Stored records
□ □ □ □
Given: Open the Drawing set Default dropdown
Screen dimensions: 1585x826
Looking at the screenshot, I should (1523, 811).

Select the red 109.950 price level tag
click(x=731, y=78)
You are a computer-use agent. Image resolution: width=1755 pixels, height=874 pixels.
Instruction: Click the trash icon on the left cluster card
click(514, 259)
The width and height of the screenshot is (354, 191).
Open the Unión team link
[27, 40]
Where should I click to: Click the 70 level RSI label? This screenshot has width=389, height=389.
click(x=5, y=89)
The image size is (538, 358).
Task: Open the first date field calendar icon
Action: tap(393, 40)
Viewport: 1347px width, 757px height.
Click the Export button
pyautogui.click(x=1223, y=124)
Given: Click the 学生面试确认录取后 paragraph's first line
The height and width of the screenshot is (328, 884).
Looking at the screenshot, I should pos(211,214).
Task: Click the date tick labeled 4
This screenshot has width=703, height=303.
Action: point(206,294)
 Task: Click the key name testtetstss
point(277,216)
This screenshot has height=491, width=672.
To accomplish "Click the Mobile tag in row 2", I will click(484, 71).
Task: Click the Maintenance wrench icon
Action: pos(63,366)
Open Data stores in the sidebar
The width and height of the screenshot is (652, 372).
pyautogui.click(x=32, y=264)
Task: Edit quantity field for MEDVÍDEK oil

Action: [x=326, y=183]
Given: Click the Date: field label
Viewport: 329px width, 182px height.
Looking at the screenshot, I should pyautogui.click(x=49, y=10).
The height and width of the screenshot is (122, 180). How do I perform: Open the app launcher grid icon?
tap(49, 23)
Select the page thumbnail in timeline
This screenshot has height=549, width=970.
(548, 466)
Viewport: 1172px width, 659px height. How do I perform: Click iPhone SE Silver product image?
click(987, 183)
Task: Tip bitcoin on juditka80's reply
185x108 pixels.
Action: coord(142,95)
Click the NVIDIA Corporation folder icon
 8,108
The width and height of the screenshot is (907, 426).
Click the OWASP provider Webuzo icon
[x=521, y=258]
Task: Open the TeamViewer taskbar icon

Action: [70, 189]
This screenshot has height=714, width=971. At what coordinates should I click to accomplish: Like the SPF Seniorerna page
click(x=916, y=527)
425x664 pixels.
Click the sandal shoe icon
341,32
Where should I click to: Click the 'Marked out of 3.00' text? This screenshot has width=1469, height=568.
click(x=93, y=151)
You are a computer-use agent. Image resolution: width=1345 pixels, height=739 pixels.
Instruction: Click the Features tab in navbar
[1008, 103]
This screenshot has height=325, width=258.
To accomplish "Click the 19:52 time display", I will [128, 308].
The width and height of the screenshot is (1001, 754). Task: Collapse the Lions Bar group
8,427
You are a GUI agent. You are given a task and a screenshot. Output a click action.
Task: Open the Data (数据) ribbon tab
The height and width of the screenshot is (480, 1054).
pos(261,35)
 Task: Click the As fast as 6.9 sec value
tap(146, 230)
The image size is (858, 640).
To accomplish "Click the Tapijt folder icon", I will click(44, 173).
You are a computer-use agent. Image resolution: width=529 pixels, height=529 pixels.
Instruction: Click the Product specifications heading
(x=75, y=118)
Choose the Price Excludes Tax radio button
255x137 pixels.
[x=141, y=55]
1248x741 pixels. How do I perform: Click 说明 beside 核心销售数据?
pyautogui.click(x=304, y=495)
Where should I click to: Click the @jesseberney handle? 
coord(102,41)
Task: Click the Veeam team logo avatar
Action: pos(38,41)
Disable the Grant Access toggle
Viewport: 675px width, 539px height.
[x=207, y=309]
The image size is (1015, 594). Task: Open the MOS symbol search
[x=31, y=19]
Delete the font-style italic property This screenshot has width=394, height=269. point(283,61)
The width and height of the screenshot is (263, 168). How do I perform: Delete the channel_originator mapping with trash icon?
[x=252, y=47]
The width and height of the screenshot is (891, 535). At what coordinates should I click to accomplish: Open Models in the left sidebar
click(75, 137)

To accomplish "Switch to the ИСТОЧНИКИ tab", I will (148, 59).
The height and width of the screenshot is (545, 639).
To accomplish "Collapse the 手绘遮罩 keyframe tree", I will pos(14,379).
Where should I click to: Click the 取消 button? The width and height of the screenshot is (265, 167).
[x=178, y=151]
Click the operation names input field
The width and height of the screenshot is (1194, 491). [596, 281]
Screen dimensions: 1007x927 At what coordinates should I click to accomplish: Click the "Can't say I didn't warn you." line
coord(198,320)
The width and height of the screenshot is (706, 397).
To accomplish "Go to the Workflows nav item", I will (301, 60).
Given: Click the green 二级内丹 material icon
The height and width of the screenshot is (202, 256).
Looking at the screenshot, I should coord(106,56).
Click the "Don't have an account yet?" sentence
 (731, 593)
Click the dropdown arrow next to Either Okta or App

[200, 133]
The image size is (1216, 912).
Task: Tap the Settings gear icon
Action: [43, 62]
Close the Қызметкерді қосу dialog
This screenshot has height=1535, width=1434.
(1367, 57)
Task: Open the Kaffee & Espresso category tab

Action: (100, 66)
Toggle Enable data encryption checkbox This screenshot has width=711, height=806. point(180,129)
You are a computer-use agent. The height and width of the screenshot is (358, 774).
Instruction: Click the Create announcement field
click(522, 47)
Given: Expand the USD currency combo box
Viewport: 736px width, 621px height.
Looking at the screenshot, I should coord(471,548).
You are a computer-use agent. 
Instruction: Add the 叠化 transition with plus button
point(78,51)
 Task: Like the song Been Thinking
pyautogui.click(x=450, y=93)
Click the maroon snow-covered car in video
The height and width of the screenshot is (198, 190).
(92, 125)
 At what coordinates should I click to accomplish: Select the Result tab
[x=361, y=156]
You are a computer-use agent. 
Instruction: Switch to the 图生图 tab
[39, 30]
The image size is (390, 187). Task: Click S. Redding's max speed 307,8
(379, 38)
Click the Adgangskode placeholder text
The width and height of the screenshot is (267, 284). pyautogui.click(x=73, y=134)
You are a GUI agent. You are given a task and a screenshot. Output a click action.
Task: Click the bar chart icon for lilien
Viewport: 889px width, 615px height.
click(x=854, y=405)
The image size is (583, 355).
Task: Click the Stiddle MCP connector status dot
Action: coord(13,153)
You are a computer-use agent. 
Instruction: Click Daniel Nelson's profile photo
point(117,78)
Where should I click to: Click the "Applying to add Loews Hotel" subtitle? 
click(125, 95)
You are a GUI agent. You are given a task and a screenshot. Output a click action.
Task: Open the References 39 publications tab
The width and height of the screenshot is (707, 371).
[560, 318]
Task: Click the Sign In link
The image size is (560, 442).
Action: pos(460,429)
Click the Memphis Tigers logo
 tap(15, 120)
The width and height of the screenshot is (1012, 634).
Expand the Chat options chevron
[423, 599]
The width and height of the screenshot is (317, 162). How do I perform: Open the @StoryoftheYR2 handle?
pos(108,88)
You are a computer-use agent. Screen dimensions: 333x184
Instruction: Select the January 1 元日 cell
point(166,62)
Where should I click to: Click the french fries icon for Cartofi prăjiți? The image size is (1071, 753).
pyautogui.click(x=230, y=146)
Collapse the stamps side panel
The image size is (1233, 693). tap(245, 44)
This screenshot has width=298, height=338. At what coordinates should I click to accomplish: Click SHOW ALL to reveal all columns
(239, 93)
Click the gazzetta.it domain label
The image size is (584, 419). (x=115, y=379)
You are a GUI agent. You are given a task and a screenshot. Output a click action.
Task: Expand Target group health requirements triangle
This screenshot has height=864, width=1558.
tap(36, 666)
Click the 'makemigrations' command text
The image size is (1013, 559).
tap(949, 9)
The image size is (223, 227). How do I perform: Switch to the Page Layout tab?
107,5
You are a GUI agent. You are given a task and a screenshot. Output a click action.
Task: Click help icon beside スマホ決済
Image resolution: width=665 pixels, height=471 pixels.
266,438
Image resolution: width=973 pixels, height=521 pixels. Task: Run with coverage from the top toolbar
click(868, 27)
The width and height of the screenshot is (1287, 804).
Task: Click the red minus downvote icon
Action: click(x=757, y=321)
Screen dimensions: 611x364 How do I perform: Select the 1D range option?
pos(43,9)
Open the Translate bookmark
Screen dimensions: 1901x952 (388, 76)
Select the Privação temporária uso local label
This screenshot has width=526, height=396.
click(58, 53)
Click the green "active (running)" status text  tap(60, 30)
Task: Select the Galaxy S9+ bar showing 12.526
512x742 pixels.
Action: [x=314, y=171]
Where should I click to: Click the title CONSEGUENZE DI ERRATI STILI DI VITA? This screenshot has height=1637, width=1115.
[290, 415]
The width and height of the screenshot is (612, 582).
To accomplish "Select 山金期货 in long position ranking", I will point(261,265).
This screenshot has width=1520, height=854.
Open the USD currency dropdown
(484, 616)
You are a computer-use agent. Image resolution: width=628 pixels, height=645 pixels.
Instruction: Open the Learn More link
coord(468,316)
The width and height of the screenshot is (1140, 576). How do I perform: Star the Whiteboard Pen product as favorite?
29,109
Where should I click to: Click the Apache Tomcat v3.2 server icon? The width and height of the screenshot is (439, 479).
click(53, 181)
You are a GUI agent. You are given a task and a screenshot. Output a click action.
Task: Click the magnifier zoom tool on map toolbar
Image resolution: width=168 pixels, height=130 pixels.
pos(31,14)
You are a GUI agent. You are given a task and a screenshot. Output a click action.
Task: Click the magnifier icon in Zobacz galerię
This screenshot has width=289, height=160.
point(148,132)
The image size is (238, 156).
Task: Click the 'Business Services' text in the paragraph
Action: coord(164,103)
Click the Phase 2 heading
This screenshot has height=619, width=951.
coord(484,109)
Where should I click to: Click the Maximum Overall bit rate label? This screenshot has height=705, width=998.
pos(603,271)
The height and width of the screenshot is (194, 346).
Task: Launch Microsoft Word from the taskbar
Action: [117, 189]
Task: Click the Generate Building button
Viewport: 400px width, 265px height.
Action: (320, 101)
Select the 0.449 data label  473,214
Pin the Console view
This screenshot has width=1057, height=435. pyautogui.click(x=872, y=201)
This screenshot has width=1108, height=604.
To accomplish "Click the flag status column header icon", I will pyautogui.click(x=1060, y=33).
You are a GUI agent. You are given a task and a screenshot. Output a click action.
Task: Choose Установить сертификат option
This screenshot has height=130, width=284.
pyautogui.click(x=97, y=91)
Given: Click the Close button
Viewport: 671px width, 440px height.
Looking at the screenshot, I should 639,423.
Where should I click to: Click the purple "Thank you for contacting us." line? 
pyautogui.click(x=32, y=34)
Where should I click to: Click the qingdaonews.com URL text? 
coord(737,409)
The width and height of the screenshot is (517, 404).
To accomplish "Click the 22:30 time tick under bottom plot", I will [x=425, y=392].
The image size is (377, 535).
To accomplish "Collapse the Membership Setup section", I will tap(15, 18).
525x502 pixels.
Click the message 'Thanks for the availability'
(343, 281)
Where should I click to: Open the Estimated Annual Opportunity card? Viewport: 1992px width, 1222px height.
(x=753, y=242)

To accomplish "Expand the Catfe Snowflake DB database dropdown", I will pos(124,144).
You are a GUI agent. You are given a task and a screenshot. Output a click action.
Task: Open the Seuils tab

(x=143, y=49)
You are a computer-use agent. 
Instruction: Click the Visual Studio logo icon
□ □ □ □
**Aim of the task**: Search the data for the word "magnifier" and copy each line where it appears.

**Answer below**:
Task: Click the magnifier zoom tool on map toolbar
Task: Click the magnifier icon in Zobacz galerię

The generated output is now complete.